Probably the biggest issue I come across working with artificial neural networks is that they are a bit of a black box.

Talking Tech: Analyzing Feature Importance in Neural Networks
Photo by Brett Jordan / Unsplash

Important Note: If you haven't, please check out my previous post on building artificial neural networks before diving into this article. This post largely builds off of that previous post and can almost be seen as an addendum to the former.

Probably the biggest issue I come across working with artificial neural networks is that they are a bit of a black box. What I mean by that is that you don't really have a lot of insight into a particular model's internal workings and calculations due to the very nature of how neural networks work. At least not in relative contrast to other types of machine learning such as random forests, gradient boosting, and the like. scikit-learn, which is the bread and butter library when it comes to building models, offers all sorts of functionality that give insight into these other types of models. For example, you can use it to evaluate decision trees and output analytics on which features are weighed most importantly.

There's really nothing out-of-the-box that can do this for neural networks. At least, there's nothing of which I am aware. This is problematic as I'll often have people ask me how a model weighs certain features. I don't know, it's a black box! At least, that is, until now. I've tracked down some code that, given a set of test data and a trained fastai model, will output and display feature weights. And I'm going to show you how to do that in this post!


Initial Setup

We have two prerequisites before we dive in. First, we need a trained neural network. Second, we need a set of data that can be fed into that neural network. If you already have a neural network trained using fastai as well as its corresponding training data, you can go ahead and skip this entire section. Ideally, you are reading this very soon after going through the previous post as we'll use the exact same model and dataset as before.
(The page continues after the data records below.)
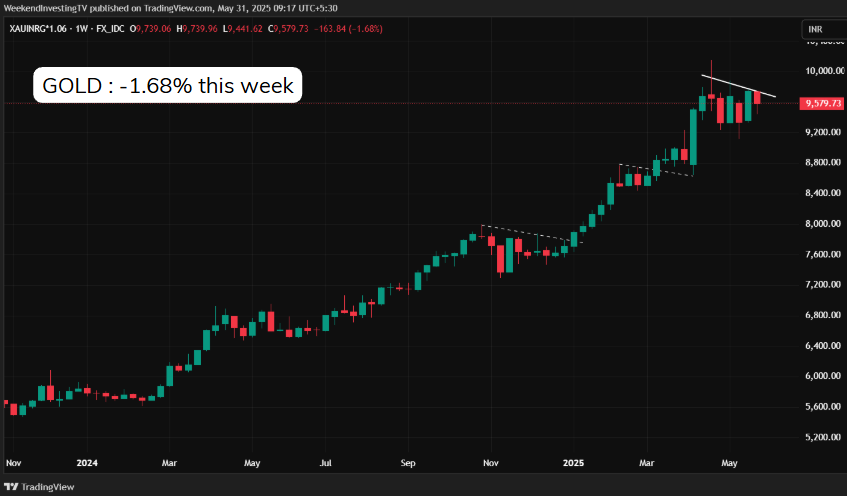Click the Jul label on time axis

[326, 464]
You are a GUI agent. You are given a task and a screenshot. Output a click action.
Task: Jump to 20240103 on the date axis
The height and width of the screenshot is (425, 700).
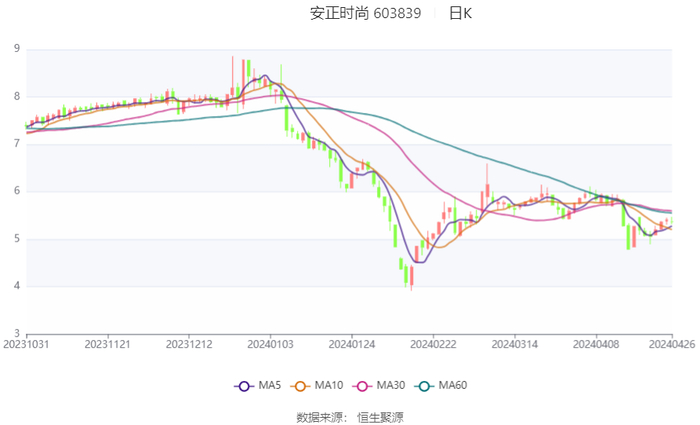pyautogui.click(x=269, y=343)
If it's been a while since you went through the previous post and you no longer have the data sets available, I am going to give you some code to recreate the dataset from the previous post. However, we won't be walking through it snippet-by-snippet again. Here's the code block, which has basically been copy-and-pasted from the previous article for your convenience. Make sure you fill in your personal CFBD API key on line 9.


import cfbd
import numpy as np
import pandas as pd

from fastai.tabular import *
from fastai.tabular.all import *

configuration = cfbd.Configuration()
configuration.api_key['Authorization'] = 'your_api_key'
configuration.api_key_prefix['Authorization'] = 'Bearer'

api_config = cfbd.ApiClient(configuration)
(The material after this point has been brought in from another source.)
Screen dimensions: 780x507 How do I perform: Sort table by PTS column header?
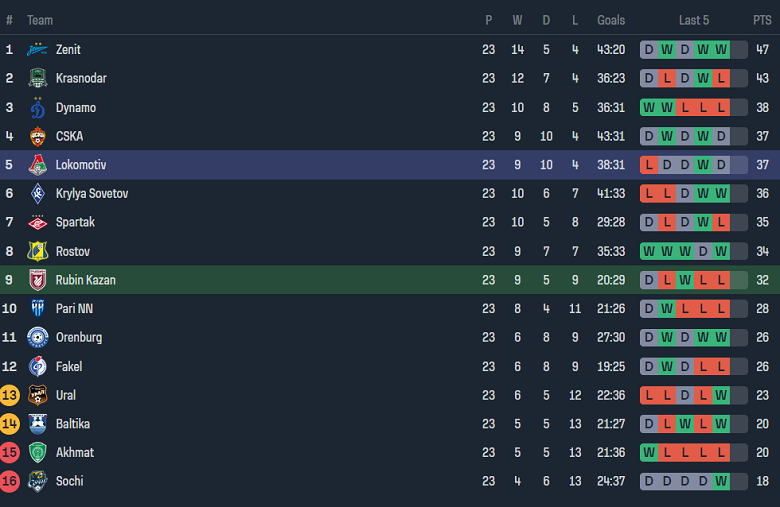point(762,20)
teams_api = cfbd.TeamsApi(api_config)
ratings_api = cfbd.RatingsApi(api_config)
games_api = cfbd.GamesApi(api_config)
stats_api = cfbd.StatsApi(api_config)
betting_api = cfbd.BettingApi(api_config)

games = []
lines = []

for year in range(2015, 2022):
    response = games_api.get_games(year=year)
    games = [*games, *response]
    
    response = betting_api.get_lines(year=year)
    lines = [*lines, *response]
    
games = [g for g in games if g.home_conference is not None and g.away_conference is not None and g.home_points is not None and g.away_points is not None]
games = [
    dict(
        id = g.id,
        year = g.season,
        week = g.week,
        neutral_site = g.neutral_site,
        home_team = g.home_team,
        home_conference = g.home_conference,
        home_points = g.home_points,
        home_elo = g.home_pregame_elo,
        away_team = g.away_team,
        away_conference = g.away_conference,
        away_points = g.away_points,
        away_elo = g.away_pregame_elo
    ) for g in games]

for game in games:
    game_lines = [l for l in lines if l.id == game['id']]
    
    if len(game_lines) > 0:
        game_line = [l for l in game_lines[0].lines if l['provider'] == 'consensus']
        
        if len(game_line) > 0 and game_line[0]['spread'] is not None:
            game['spread'] = float(game_line[0]['spread'])
            
games = [g for g in games if 'spread' in g and g['spread'] is not None]
for game in games:
    game['margin'] = game['away_points'] - game['home_points']
    
df = pd.DataFrame.from_records(games).dropna()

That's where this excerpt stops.